#### TASK DIRECTIONS
Find and copy each line in the material below where the string "name" occurs.

#### MATERIAL PROVIDED
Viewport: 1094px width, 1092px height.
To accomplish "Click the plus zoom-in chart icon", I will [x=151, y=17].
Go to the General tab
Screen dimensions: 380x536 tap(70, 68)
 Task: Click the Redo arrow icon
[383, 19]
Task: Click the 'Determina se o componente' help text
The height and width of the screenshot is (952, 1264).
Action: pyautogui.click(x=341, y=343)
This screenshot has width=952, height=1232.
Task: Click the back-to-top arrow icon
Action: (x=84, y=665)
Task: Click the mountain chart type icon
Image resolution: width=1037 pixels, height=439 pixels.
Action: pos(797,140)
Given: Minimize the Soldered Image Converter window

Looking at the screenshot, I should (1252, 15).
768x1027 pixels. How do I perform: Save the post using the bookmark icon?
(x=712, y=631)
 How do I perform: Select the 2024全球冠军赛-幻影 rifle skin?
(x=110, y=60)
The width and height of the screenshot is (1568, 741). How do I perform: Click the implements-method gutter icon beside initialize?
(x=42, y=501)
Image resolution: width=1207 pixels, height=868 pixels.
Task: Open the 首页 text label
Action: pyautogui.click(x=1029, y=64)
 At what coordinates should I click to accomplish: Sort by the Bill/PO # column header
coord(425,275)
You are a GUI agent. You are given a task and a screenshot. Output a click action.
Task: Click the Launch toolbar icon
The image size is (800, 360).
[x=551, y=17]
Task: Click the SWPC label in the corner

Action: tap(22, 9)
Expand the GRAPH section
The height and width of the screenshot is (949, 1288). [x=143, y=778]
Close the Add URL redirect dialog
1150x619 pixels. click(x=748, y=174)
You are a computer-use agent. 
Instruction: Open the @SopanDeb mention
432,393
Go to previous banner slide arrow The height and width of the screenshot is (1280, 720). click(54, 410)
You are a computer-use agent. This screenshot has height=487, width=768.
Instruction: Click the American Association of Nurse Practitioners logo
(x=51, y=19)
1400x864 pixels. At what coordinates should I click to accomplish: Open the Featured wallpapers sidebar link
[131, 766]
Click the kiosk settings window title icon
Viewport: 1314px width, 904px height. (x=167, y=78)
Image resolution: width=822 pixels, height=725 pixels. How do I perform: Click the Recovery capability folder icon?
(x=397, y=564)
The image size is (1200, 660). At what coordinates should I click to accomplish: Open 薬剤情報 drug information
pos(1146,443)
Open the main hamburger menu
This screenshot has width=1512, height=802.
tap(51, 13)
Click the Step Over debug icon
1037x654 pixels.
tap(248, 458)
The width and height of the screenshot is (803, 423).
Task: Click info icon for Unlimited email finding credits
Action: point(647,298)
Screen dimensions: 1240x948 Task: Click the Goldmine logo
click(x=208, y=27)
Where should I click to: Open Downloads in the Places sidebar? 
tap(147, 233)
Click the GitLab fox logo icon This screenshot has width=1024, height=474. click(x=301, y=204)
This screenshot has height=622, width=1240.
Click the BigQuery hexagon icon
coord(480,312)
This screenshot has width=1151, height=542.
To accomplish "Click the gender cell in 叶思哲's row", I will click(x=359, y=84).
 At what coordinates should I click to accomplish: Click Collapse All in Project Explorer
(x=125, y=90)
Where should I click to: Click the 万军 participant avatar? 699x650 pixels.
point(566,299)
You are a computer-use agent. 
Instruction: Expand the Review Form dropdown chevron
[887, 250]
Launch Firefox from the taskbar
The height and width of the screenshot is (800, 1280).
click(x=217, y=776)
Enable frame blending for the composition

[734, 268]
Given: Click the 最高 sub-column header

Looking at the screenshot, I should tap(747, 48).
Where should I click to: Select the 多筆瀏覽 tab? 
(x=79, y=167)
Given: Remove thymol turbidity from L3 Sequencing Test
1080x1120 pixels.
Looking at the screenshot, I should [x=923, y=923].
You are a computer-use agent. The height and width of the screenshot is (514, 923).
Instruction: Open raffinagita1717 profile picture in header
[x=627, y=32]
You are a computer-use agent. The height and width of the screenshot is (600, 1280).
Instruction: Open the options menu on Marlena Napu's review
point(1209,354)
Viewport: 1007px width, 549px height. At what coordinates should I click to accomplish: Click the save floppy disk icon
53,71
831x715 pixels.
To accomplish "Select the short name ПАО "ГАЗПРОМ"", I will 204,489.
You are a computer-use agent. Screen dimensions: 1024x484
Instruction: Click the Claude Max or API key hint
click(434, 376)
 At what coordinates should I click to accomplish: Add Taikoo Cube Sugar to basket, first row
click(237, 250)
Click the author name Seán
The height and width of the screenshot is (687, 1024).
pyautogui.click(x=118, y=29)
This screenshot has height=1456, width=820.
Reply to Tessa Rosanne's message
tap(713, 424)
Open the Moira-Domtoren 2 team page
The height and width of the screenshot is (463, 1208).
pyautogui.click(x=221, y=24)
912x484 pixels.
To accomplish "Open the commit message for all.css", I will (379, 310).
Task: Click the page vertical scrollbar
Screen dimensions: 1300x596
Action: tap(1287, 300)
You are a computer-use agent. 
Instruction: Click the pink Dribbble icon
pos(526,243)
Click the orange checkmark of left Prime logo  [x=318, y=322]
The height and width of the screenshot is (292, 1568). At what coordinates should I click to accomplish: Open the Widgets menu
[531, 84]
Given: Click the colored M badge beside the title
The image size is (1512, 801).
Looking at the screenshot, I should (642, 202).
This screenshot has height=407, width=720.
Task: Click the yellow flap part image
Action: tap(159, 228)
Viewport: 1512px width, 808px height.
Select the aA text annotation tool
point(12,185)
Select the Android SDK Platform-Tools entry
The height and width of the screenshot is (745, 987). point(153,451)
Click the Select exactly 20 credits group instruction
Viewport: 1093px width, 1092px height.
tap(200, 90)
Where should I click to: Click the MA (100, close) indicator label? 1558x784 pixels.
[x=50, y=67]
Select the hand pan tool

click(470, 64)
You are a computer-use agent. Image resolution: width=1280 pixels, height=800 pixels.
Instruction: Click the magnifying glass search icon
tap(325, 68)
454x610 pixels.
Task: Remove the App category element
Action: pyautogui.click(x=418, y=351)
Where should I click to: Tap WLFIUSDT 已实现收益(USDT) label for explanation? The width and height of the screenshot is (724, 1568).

#### RESULT OF THE TASK
To accomplish "Select the short name ПАО "ГАЗПРОМ"", I will 204,489.
Click the author name Seán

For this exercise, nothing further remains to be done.